Stored records:
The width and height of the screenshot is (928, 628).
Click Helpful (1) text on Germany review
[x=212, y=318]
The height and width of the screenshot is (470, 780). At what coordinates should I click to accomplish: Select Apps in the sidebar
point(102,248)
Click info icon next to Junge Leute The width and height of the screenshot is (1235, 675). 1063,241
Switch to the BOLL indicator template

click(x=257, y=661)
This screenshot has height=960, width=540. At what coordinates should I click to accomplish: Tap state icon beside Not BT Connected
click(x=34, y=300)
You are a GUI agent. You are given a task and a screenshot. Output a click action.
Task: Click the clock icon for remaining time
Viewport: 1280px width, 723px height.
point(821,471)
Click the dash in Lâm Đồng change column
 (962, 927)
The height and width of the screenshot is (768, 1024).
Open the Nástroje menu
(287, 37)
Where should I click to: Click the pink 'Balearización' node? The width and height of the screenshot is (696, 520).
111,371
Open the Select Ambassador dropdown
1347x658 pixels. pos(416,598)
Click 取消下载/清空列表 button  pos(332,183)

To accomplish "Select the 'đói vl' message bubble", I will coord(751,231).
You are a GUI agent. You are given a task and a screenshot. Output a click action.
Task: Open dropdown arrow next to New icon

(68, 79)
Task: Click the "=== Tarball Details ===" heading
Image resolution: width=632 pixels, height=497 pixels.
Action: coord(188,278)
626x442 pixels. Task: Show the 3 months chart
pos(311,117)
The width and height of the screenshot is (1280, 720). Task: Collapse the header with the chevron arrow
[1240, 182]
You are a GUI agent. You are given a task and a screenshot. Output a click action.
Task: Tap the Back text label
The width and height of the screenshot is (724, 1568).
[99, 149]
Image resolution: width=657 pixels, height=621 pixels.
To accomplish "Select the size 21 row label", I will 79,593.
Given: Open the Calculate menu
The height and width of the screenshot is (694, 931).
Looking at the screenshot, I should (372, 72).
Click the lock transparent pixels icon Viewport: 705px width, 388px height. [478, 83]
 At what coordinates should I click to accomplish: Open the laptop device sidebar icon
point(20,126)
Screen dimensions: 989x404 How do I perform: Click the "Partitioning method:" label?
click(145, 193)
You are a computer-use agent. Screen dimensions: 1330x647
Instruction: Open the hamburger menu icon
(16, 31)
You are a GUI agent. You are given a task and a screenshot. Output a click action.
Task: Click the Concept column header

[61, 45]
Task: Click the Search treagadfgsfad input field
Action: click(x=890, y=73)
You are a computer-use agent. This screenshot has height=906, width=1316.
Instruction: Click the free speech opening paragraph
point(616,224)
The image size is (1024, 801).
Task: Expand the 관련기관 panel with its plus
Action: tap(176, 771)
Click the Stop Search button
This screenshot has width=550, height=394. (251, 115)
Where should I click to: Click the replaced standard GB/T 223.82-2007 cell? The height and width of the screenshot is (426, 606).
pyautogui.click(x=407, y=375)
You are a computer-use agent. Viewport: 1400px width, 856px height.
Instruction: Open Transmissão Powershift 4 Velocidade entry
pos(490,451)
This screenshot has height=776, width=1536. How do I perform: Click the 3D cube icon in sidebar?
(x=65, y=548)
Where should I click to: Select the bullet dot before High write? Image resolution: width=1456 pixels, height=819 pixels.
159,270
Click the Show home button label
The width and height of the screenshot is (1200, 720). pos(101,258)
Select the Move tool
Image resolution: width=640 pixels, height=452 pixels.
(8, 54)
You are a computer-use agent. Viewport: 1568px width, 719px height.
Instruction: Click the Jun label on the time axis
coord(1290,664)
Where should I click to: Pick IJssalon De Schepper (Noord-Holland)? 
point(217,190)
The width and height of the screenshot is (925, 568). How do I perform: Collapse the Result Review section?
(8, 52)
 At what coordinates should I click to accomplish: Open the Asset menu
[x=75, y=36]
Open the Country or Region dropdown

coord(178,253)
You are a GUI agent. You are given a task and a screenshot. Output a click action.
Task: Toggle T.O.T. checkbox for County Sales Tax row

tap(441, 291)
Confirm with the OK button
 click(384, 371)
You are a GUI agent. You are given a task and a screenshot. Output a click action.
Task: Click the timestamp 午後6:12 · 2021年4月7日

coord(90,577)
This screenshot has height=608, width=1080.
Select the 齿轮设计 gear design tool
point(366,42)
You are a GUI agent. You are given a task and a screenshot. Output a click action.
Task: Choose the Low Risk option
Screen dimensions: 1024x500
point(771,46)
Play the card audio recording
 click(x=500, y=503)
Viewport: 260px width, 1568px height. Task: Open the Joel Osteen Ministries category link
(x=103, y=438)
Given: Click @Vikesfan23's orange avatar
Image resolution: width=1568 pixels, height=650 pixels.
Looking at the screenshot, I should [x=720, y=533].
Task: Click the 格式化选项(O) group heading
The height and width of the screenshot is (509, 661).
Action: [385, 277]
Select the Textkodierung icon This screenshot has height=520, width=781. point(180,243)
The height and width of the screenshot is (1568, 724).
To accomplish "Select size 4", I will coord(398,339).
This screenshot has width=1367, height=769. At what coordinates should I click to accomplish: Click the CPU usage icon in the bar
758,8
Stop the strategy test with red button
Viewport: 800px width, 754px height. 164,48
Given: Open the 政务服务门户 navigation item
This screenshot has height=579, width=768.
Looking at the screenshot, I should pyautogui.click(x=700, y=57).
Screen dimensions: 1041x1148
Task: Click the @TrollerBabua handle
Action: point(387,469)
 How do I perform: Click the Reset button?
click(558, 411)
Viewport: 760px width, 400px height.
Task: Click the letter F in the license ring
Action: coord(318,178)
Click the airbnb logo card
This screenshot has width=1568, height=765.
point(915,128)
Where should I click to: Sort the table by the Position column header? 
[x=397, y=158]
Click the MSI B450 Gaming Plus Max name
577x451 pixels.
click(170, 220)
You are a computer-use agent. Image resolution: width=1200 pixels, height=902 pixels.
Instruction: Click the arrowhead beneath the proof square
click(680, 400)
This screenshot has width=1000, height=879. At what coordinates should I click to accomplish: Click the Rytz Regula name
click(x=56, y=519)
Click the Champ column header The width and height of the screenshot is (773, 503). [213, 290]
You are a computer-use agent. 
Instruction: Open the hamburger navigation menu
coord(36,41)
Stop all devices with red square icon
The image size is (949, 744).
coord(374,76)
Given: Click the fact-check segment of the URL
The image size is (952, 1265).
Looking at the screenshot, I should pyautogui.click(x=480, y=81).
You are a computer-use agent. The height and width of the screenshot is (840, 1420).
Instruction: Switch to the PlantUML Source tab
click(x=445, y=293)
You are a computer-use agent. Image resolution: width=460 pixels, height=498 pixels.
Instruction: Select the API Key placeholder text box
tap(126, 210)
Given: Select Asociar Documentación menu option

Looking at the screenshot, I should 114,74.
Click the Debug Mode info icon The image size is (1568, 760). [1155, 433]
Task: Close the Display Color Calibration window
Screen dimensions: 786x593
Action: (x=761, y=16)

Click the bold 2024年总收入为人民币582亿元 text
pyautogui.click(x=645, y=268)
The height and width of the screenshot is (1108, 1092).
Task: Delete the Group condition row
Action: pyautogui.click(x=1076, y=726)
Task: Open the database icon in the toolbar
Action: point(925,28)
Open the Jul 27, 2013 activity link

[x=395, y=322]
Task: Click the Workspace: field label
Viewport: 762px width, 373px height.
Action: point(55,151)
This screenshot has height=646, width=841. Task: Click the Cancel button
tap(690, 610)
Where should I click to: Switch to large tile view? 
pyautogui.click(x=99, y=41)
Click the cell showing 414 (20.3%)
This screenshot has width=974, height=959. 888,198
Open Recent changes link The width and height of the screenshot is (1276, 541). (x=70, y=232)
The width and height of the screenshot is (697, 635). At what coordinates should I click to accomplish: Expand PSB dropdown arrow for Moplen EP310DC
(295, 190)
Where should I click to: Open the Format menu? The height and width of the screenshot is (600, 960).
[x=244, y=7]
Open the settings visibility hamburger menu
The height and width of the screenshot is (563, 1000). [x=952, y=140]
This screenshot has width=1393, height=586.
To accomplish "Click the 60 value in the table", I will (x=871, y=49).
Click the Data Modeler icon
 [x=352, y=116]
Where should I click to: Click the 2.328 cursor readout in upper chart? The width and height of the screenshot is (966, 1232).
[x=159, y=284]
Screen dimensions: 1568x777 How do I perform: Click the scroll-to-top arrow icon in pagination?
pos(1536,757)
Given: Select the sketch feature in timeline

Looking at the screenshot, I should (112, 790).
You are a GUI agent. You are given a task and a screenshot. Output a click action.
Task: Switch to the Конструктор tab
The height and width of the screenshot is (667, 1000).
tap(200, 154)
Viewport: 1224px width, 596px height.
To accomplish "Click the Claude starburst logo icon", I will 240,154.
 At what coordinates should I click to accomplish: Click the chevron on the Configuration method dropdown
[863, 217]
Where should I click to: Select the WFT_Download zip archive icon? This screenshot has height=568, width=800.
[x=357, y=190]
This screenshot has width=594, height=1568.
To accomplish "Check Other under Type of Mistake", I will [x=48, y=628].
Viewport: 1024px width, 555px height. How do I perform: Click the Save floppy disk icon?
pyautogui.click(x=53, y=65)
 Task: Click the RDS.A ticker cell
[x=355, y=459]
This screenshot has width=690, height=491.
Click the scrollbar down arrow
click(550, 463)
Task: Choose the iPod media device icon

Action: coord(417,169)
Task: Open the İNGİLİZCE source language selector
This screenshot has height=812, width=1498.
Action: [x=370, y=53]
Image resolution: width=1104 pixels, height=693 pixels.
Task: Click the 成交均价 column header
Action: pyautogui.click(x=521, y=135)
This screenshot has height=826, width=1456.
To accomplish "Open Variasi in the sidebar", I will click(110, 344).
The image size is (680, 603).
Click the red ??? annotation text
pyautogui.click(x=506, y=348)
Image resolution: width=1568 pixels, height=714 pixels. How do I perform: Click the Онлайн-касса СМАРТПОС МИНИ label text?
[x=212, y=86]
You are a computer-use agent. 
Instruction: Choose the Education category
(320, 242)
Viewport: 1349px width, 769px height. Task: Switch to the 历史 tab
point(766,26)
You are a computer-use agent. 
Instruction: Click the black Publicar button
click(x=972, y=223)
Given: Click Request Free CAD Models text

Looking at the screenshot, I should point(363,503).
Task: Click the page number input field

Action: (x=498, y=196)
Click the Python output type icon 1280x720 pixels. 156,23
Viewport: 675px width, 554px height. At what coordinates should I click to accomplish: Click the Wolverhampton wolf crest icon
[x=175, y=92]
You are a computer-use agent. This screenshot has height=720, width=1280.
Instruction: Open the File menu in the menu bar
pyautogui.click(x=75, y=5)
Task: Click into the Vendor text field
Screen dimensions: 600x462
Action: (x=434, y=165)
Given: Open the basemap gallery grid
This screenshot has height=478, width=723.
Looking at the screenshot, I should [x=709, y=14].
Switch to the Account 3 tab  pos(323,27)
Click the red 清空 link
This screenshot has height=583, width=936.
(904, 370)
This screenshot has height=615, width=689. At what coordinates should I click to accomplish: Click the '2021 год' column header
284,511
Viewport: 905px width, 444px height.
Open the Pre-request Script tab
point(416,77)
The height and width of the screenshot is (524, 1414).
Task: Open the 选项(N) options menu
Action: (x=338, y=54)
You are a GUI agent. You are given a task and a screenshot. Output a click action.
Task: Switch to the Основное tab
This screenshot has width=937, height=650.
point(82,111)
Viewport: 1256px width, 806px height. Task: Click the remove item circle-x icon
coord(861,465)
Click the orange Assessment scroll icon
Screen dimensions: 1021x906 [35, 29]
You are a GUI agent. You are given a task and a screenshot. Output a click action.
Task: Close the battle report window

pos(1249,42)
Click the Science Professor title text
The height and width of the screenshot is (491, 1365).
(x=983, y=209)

Exercise instructions » When a line in the data contains "info", return it as written.

Response to the exercise »
Click info icon next to Junge Leute The width and height of the screenshot is (1235, 675). 1063,241
Click the Debug Mode info icon The image size is (1568, 760). [1155, 433]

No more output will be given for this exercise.